---------- Records for this exercise ----------
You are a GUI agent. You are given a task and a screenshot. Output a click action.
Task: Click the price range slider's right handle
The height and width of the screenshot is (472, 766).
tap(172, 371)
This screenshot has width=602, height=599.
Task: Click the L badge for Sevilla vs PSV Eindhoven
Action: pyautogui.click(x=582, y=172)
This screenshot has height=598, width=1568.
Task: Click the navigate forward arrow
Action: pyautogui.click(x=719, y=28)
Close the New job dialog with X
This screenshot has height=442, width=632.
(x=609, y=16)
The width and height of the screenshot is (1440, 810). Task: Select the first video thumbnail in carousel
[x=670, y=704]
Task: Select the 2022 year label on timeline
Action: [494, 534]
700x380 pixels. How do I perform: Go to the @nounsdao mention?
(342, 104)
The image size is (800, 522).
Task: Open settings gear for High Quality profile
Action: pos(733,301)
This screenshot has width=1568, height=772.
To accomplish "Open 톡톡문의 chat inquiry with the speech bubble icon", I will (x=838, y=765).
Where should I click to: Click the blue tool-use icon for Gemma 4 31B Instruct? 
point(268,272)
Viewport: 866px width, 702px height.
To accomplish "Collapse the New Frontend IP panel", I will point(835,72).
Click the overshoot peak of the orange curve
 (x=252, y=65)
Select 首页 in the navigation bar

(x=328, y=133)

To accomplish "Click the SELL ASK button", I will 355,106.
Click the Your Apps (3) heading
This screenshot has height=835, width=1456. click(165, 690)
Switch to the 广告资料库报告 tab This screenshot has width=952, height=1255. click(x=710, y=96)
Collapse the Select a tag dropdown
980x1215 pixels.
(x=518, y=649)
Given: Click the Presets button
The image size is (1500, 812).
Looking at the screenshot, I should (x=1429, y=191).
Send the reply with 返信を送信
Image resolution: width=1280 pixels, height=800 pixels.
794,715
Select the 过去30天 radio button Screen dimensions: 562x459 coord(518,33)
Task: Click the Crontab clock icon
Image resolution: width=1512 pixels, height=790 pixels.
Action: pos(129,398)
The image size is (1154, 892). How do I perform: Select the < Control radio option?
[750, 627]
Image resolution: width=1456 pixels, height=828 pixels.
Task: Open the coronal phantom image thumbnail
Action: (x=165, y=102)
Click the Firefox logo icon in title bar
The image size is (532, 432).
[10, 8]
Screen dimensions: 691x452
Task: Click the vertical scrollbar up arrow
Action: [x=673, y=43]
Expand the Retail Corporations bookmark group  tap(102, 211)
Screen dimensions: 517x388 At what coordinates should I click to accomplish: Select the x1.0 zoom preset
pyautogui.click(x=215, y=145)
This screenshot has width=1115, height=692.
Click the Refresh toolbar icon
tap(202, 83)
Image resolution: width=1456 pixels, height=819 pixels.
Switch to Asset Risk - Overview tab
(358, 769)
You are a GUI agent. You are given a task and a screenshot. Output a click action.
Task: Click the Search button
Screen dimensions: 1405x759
----------
== Challenge ==
Please find every line in the records above that contains the word "accomplish", matching case, and copy each of those lines.

== Solution below ==
To accomplish "Open 톡톡문의 chat inquiry with the speech bubble icon", I will (x=838, y=765).
To accomplish "Collapse the New Frontend IP panel", I will point(835,72).
To accomplish "Click the SELL ASK button", I will 355,106.
Screen dimensions: 517x388 At what coordinates should I click to accomplish: Select the x1.0 zoom preset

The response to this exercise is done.